[[ Material provided, beginning ]]

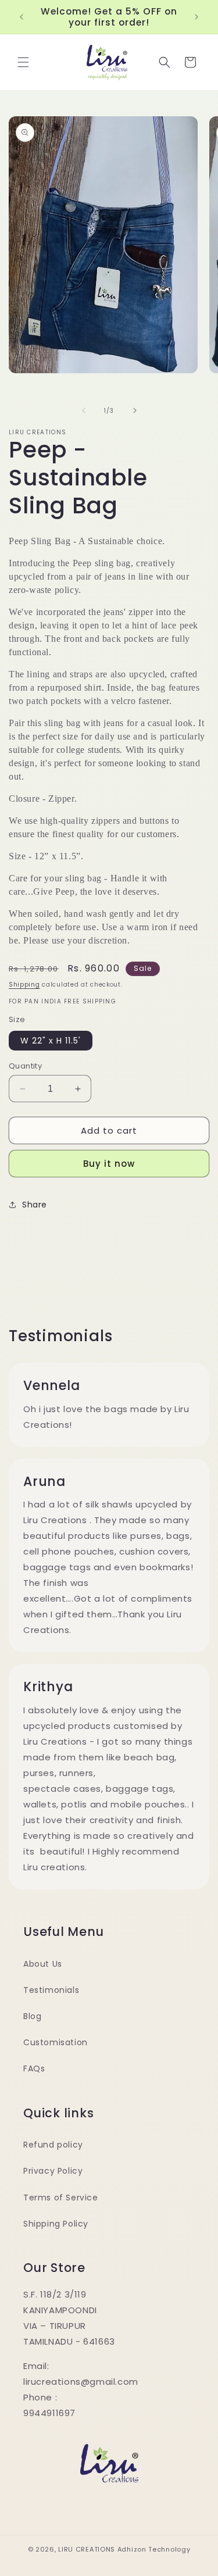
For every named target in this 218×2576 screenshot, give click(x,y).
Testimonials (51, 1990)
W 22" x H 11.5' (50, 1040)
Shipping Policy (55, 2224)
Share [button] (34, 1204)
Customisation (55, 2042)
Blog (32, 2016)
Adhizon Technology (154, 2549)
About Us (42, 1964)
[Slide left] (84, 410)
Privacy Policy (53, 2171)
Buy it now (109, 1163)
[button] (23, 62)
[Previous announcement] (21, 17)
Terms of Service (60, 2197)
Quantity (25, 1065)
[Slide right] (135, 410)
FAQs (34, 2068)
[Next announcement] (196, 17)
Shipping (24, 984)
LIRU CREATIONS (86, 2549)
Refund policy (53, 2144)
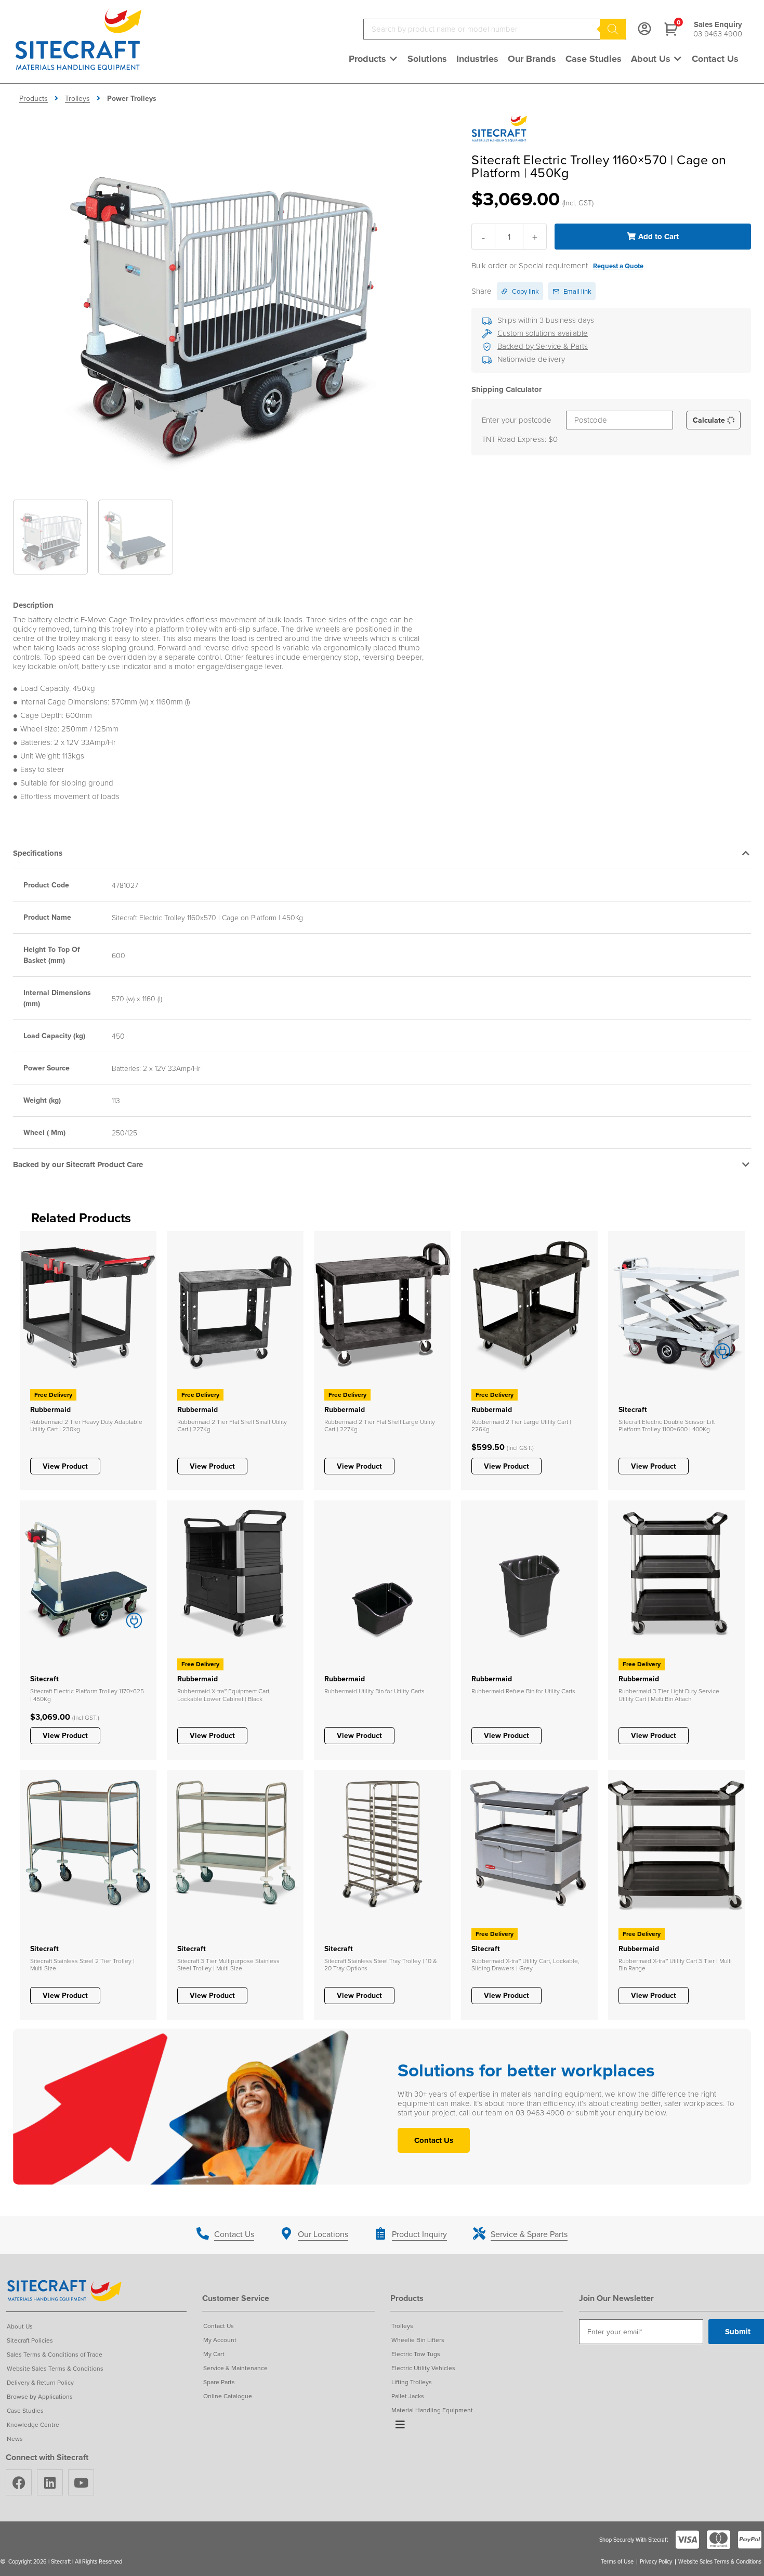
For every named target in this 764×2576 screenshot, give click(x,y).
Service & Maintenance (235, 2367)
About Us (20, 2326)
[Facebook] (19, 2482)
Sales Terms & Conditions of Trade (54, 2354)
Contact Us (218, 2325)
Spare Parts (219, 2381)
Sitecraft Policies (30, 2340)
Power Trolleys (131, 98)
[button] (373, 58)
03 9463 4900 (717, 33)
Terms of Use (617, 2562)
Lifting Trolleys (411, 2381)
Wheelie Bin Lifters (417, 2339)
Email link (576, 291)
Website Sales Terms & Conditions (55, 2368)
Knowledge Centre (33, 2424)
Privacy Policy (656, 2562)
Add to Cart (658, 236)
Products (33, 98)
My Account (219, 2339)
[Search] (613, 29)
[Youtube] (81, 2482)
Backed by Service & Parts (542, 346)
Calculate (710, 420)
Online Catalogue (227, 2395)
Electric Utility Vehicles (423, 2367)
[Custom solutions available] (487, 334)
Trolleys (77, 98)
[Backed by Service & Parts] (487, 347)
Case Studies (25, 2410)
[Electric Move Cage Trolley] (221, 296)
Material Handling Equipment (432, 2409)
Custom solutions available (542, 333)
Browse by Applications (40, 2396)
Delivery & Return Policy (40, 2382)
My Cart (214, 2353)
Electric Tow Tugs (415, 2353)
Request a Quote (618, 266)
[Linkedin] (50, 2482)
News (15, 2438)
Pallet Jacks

[[ Material provided, end ]]

:: Task objective ::
In the records above, count the lines holding the word "Sales"; give only that number.

:: Task answer ::
2